WORK INSTRUCTIONS → Some lines below hold "computer". Pick them out and copy them.

Segment Start: AVAILABLE DATA

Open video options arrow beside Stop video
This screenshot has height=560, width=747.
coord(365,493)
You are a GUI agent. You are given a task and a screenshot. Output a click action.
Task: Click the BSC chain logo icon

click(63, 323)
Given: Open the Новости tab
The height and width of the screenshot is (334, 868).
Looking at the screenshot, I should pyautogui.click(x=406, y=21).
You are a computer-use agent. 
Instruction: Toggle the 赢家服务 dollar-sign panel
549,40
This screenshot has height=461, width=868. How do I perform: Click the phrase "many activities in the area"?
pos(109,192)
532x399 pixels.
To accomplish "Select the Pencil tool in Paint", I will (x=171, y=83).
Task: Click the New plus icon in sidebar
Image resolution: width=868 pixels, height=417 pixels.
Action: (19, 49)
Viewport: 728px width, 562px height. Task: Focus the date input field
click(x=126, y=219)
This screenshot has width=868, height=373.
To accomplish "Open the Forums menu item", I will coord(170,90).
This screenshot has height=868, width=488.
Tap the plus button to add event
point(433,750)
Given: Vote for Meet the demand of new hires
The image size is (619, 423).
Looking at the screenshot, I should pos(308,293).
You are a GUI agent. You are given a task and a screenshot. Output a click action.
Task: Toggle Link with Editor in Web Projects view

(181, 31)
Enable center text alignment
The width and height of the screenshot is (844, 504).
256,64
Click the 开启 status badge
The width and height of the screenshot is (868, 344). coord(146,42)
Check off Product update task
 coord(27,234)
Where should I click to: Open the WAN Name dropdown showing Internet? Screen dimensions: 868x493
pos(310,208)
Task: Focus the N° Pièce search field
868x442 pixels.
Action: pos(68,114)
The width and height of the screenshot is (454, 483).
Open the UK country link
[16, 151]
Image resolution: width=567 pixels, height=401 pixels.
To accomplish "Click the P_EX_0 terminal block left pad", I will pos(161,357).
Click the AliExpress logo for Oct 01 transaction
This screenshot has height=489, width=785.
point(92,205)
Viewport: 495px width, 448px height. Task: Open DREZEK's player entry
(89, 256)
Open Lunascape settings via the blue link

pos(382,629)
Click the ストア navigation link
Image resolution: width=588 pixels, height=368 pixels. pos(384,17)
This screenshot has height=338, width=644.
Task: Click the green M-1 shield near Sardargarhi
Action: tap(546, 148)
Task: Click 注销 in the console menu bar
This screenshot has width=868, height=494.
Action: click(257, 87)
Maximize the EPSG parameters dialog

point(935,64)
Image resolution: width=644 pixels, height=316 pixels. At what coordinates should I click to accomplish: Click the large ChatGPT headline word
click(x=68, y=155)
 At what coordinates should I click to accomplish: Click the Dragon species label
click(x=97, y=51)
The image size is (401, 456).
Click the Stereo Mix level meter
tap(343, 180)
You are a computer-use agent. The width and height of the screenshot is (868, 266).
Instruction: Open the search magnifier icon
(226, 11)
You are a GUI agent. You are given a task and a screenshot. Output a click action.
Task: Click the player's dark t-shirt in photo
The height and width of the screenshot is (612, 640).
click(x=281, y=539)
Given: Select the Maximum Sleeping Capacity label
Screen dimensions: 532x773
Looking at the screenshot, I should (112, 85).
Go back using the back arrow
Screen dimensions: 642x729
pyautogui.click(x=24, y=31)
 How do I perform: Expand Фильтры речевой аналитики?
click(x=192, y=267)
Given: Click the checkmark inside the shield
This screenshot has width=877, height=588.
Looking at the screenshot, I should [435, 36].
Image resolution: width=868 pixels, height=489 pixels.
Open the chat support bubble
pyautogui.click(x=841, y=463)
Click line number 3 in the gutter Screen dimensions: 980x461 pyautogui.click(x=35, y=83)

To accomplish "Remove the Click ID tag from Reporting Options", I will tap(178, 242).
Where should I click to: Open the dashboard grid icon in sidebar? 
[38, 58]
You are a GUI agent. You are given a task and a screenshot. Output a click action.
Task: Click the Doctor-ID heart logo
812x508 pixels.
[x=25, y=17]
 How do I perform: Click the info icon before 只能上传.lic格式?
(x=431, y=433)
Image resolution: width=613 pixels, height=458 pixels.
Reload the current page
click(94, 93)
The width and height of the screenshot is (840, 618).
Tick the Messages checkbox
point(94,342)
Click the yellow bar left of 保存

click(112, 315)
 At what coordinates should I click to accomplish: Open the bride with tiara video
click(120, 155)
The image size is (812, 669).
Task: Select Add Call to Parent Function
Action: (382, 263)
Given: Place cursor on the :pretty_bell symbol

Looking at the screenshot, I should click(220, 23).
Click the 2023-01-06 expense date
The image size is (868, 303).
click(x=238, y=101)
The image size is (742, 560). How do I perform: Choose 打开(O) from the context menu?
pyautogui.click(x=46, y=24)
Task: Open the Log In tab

Segment End: AVAILABLE DATA

SOLUTION FOR THIS TASK →
You are a computer-use agent. 
You are a computer-use agent. The width and height of the screenshot is (868, 266).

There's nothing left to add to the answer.